# TASK TO COMPLETE
I need the lines below from the one with "Task: Expand View All under Office Furniture" down to the one with "You are a GUI" reproduced exactly, both ends included, and nothing else.

# DATA SHOWN

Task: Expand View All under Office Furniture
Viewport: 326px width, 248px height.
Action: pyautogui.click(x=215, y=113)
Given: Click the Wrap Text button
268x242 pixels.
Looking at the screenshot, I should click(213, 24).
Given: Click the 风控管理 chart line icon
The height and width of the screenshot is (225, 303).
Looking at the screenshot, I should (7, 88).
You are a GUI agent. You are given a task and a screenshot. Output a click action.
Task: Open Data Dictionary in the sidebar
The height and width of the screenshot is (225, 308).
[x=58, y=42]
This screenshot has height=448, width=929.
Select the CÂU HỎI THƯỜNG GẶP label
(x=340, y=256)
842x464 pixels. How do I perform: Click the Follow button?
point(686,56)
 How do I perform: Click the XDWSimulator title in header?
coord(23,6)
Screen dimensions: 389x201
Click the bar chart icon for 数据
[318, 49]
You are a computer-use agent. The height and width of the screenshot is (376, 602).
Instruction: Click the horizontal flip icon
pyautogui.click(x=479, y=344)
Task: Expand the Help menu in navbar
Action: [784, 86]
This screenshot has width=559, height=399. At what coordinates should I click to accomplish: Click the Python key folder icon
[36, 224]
---
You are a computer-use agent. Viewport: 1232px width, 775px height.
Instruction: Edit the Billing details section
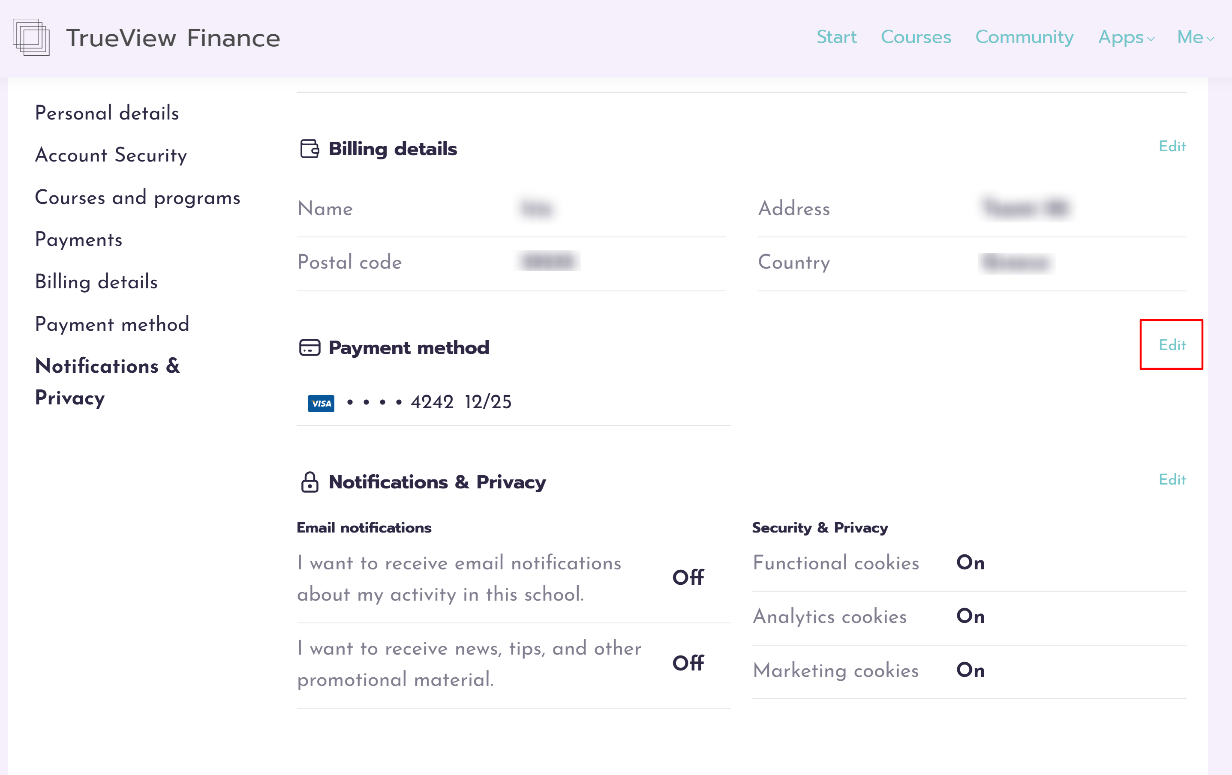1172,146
* * *
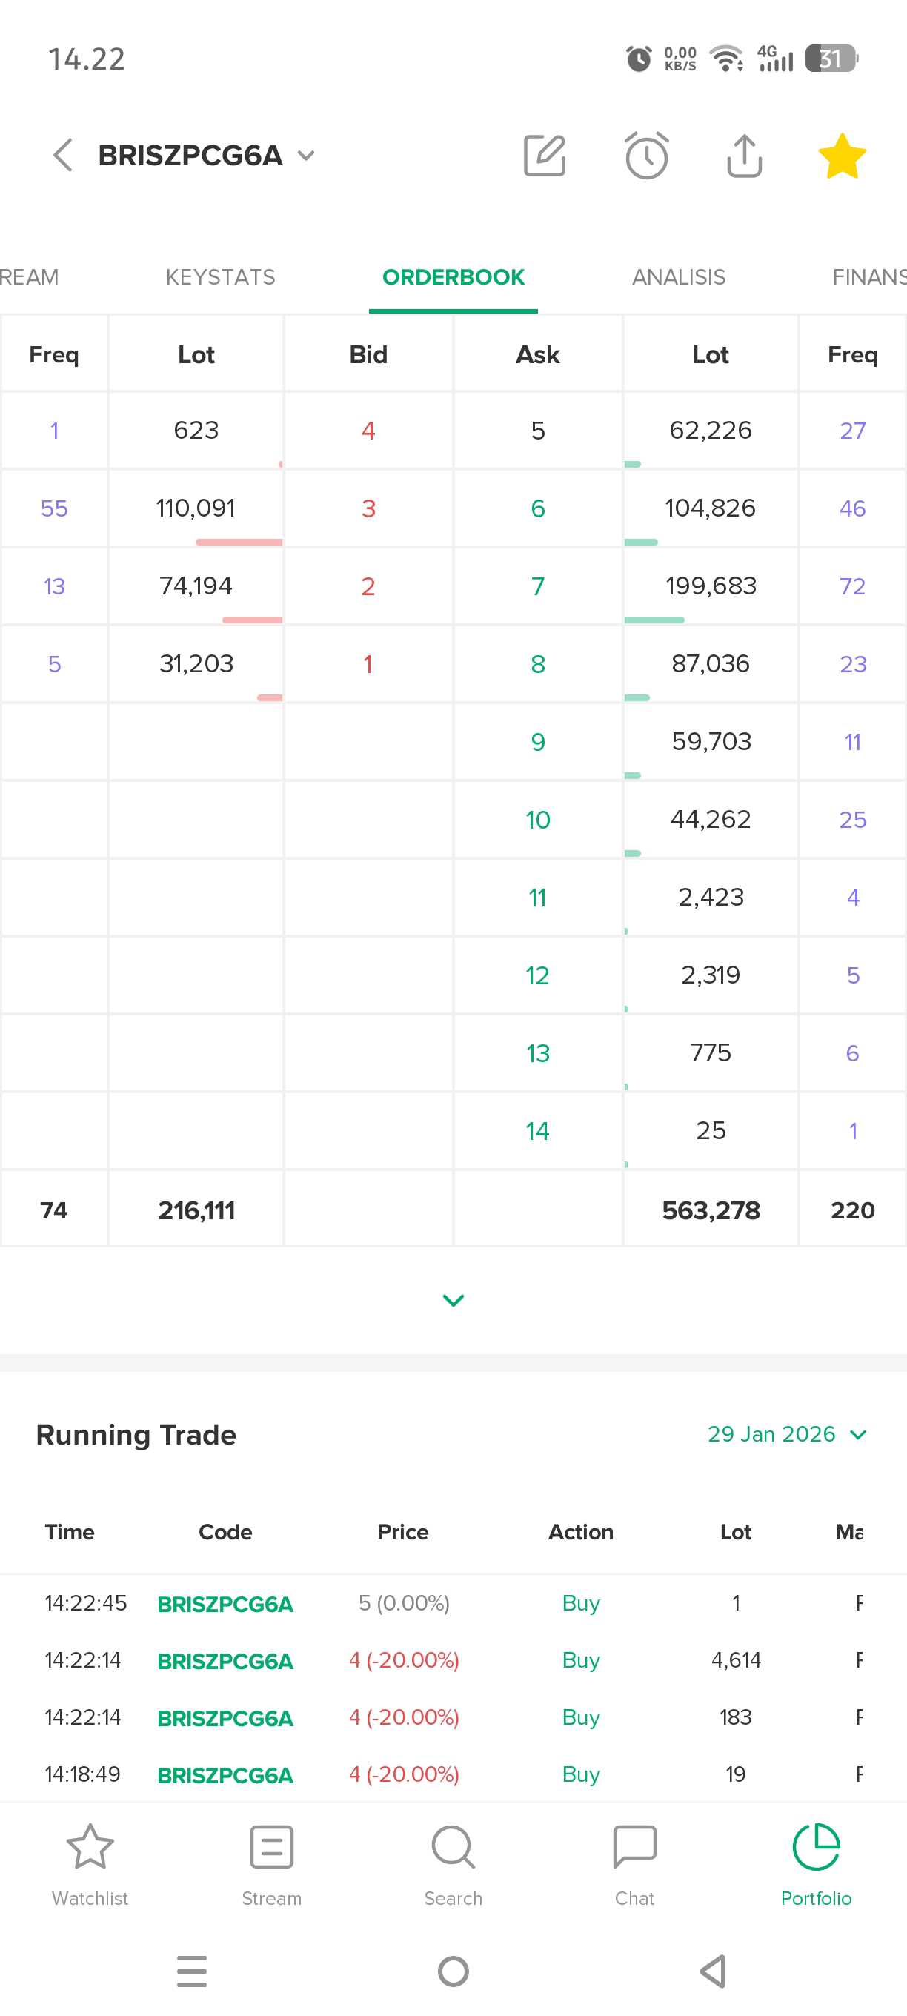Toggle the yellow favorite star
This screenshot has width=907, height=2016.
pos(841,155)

# RESULT BELOW
Task: Expand View All under Office Furniture
Viewport: 326px width, 248px height.
Action: pyautogui.click(x=215, y=113)
Given: Click the Wrap Text button
268x242 pixels.
Looking at the screenshot, I should click(213, 24).
Given: Click the 风控管理 chart line icon
The height and width of the screenshot is (225, 303).
Looking at the screenshot, I should (7, 88).
You are a GUI agent. You are given a task and a screenshot. Output a click action.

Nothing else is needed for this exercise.